Figures show that more than a million people in Gaza live in shelters. Humanitarian assistance, including insulated tents, have been far from enough. Amid the last tempest, humanitarian partners reported providing plastic sheets, tents and mattresses to a multitude of people. On the ground, however, this assistance was widely experienced as uneven and inadequate, limited to band-aid measures that did little against ongoing suffering to cold, wind and rain. Shelters fail. Respiratory illnesses, hypothermia, and infections linked to damp conditions are increasing.

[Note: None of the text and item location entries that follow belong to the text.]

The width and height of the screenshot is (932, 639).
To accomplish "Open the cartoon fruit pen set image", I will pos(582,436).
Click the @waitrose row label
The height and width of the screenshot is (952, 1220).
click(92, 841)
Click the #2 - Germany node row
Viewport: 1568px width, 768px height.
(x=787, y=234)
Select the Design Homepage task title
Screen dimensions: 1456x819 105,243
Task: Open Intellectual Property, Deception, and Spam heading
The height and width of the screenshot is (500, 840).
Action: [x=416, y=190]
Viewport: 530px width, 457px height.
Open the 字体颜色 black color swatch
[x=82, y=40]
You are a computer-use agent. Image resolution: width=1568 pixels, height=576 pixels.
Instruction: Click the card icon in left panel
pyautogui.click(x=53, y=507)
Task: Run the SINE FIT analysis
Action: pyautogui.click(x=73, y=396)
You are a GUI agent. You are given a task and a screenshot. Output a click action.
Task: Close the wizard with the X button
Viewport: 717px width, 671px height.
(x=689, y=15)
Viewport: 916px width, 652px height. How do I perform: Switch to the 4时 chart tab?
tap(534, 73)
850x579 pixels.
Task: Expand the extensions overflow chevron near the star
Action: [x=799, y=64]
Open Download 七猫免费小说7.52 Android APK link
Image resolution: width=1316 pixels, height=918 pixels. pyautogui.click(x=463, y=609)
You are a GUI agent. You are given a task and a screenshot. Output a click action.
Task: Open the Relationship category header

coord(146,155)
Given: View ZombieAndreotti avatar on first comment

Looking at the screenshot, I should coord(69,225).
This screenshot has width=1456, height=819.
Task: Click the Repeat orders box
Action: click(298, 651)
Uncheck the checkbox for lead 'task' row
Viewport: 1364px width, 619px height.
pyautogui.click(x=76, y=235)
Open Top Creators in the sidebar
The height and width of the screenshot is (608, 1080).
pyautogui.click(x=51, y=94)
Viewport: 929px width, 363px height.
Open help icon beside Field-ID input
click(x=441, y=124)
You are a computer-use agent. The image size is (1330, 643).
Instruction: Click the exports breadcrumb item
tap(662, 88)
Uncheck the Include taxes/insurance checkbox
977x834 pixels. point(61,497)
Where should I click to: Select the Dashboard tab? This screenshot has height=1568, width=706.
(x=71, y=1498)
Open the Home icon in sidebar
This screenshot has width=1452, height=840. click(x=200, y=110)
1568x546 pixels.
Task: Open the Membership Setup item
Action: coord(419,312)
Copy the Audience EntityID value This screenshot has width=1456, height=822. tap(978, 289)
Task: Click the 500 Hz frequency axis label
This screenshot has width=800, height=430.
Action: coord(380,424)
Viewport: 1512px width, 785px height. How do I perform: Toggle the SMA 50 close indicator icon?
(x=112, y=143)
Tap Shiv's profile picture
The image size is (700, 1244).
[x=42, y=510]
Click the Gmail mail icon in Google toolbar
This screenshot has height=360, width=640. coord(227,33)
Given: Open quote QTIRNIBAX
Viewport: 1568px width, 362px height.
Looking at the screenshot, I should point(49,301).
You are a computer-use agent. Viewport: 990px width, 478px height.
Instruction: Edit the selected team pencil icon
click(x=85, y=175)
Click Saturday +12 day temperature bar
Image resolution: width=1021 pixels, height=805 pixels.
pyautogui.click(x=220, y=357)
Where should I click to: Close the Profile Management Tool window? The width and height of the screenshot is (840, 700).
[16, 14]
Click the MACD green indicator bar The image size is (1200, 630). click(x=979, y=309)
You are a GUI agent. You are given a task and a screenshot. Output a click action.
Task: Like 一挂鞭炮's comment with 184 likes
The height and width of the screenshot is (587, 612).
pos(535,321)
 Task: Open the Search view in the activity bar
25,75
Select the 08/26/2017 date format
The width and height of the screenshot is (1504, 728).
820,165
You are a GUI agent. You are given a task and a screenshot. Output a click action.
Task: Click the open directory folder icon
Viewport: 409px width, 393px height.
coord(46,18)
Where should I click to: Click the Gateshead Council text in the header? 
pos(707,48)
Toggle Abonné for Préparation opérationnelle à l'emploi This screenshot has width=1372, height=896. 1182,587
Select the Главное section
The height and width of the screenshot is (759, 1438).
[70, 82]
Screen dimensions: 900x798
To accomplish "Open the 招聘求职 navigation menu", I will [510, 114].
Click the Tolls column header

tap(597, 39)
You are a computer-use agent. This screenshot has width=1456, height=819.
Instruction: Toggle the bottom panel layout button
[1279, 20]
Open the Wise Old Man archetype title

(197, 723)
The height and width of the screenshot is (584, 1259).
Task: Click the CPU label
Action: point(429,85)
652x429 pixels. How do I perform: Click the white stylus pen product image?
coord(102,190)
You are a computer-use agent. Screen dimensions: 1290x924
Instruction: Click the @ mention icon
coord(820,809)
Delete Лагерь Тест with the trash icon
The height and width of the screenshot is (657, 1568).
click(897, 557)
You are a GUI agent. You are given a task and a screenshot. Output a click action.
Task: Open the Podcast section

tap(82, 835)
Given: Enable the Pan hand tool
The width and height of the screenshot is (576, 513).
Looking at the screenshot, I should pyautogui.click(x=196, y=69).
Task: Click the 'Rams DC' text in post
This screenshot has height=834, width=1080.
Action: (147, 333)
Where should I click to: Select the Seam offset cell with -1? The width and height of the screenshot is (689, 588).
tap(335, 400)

This goes beyond an unforeseen disaster. Winter is an annual event. People in Gaza interpret this shortcoming not as fate, but as abandonment. People speak of how essential materials are restricted or delayed, while attempts to reinforce weakened structures are frequently blocked. Community efforts have tried to improvise, to distribute plastic sheeting, yet they remain limited by bureaucratic barriers. The root cause is political and humanitarian. Solutions exist, but are kept out.

An Unnecessary Pain

What makes this suffering especially agonizing is how avoidable it could have been. No individual ought to study, raise children, or combat disease standing ankle-deep in cold water inside a tent. No student should fear the rain ruining their last notebook. Rain exposes just how precarious existence is. It tests bodies worn down by pressure, weariness, and sorrow.

The current cold season coincides with the Christmas season that, for millions, represents warmth, refuge and care for the neediest. In Palestine, that {symbolism

Nicole Jackson
Nicole Jackson

A seasoned gaming enthusiast with over a decade of experience in lottery analysis and casino reviews.